__DOCUMENT SECTION__
════════════════════
Loading Whisper 'tiny' model...
Transcribing (this may take a moment)...

/opt/anaconda3/lib/python3.9/site-packages/whisper/transcribe.py:132: UserWarning: FP16 is not supported on CPU; using FP32 instead
  warnings.warn("FP16 is not supported on CPU; using FP32 instead")
Detected language: English
100%|████████████████████████████████████████████████████████████████████████████████████████████████████████| 1205/1205 [00:00<00:00, 1229.96frames/s]
✅ Transcript: What is it? Vala? Vala? Pick from our own garden. See? Okay, let's go wash the guava and eat it. Okay? Let's go.

============================================================
STEP 3: Follow-up Question Generation
============================================================

============================================================
🤔 Generating follow-up question...
============================================================


============================================================
📊 FINAL RESULTS
============================================================

🎥 VIDEO SUMMARY:
------------------------------------------------------------
In this video, we see a young child transitioning from an outdoor garden setting with trees and shrubs to a more urban environment centered on a sidewalk. Initially positioned near a wooded area, the scene then shifts to an outdoor garden with a small tree and wooden fence, offering a serene backdrop before concluding with the child in a more urbanized setting holding yellow balls, surrounded by plants and flowers.

🎙️  AUDIO TRANSCRIPT:
------------------------------------------------------------
Language: en
What is it? Guava? Guava? Pick from our own garden. See? Okay, let's go wash the guava and eat it. Okay? Let's go.

❓ FOLLOW-UP QUESTION:
------------------------------------------------------------
What are they planning to do with the guava?

Processing time: ~2 minutes on older hardware. Fast enough for batch processing, slow enough to appreciate what older hardware can still accomplish with the right optimizations.

Takeaway

I was pleasantly surprised it didn’t take much time at all from my evening to build a simple multimodal application without requiring expensive infrastructure or cloud dependencies. A few gigabytes of models, some Python glue code, and a good coding assistant got me surprisingly far.

I must admit, I haven’t been coding as my day job for a while now since I have been supporting MLEs as an EM, though I still tinker with code on and off. The productivity gains from AI coding assistants are great. What might have taken a day or two of debugging and iteration is now compressed into a couple of hours of my evening. The code is modular and available for anyone who wants local-first AI tools they can understand and control.

Technical details: Uses OpenCV for video processing (handles .mov files natively), Ollama for local model serving, all inference happens on-device. Tested on macOS but should work cross-platform with minor adjustments.
════════════════════
__RECORDED DATA__
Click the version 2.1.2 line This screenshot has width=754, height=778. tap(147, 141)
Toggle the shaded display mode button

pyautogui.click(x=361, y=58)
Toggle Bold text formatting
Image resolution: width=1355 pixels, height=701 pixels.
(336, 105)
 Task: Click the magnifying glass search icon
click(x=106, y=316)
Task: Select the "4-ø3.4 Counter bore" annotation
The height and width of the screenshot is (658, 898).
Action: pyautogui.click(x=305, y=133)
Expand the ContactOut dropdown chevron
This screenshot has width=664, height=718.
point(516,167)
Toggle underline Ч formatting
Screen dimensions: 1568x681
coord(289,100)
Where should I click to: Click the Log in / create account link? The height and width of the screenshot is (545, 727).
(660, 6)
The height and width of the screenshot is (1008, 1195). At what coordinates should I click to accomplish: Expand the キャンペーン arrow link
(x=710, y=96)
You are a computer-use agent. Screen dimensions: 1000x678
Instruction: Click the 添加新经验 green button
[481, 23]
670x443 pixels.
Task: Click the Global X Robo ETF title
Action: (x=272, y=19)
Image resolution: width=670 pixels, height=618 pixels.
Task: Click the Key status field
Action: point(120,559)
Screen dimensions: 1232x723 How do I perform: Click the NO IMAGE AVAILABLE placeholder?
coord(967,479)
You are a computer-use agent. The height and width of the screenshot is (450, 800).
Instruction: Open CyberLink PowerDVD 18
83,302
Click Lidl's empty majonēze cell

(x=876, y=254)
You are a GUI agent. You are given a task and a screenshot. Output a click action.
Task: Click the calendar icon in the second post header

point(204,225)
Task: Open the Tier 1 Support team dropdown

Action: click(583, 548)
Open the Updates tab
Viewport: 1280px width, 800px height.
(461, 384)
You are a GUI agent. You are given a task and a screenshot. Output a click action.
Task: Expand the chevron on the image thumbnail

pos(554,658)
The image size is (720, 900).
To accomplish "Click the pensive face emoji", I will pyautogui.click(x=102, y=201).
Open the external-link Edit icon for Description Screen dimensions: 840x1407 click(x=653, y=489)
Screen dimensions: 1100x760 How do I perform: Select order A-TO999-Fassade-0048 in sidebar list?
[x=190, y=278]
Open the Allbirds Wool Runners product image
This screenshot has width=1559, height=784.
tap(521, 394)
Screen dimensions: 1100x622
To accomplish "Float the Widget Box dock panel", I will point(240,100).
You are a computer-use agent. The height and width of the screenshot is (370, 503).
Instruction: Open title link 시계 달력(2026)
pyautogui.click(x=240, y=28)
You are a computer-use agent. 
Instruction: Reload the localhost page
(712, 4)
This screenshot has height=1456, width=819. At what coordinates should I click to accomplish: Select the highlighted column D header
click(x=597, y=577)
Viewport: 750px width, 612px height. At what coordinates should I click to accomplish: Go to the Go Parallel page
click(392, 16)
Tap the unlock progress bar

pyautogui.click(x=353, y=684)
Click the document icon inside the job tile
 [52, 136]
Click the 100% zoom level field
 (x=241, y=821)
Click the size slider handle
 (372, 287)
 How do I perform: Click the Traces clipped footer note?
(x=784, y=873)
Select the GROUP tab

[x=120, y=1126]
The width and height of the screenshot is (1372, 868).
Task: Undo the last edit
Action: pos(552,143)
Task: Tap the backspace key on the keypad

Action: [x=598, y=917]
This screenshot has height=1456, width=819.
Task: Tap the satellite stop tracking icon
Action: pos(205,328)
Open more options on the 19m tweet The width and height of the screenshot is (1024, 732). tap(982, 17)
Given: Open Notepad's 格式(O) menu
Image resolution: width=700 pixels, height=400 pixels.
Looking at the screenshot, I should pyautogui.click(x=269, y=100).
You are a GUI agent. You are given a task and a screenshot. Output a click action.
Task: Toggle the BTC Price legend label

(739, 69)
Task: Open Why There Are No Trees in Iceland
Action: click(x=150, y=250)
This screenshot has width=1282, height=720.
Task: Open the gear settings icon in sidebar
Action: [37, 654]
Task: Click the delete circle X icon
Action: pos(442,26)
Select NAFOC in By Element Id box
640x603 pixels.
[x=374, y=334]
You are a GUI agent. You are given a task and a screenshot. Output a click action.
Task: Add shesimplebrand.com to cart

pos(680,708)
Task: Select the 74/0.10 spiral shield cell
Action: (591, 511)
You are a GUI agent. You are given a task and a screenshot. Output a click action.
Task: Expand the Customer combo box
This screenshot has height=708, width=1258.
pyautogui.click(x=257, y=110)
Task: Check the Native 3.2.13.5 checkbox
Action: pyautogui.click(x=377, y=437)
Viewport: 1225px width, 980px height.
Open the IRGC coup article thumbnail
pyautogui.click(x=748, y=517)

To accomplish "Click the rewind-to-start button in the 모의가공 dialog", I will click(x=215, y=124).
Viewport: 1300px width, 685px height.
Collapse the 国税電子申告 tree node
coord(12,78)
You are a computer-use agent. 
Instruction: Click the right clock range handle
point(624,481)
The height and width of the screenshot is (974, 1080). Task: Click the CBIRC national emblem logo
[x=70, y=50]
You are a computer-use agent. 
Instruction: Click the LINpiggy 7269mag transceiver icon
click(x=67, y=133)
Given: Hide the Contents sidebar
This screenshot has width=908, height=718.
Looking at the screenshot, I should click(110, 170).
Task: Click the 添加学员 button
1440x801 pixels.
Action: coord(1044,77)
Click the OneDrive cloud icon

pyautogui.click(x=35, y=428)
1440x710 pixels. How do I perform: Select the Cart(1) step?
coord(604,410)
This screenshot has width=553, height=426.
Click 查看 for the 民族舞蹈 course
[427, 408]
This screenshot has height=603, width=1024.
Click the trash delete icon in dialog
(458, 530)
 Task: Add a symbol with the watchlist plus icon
════════════════════
__ACTION ITEM 1__
In the write-up on the local video-analysis app, reproduce the part that opens with the words containing "I was pleasantly" and closes with "understand and control.", changing "evening" to "weekend".
__ACTION ITEM 2__
According to the write-up on the local video-analysis app, which tool handles the video processing?

__EXERCISE OUTPUT 1__
I was pleasantly surprised it didn’t take much time at all from my weekend to build a simple multimodal application without requiring expensive infrastructure or cloud dependencies. A few gigabytes of models, some Python glue code, and a good coding assistant got me surprisingly far.

I must admit, I haven’t been coding as my day job for a while now since I have been supporting MLEs as an EM, though I still tinker with code on and off. The productivity gains from AI coding assistants are great. What might have taken a day or two of debugging and iteration is now compressed into a couple of hours of my weekend. The code is modular and available for anyone who wants local-first AI tools they can understand and control.

__EXERCISE OUTPUT 2__
OpenCV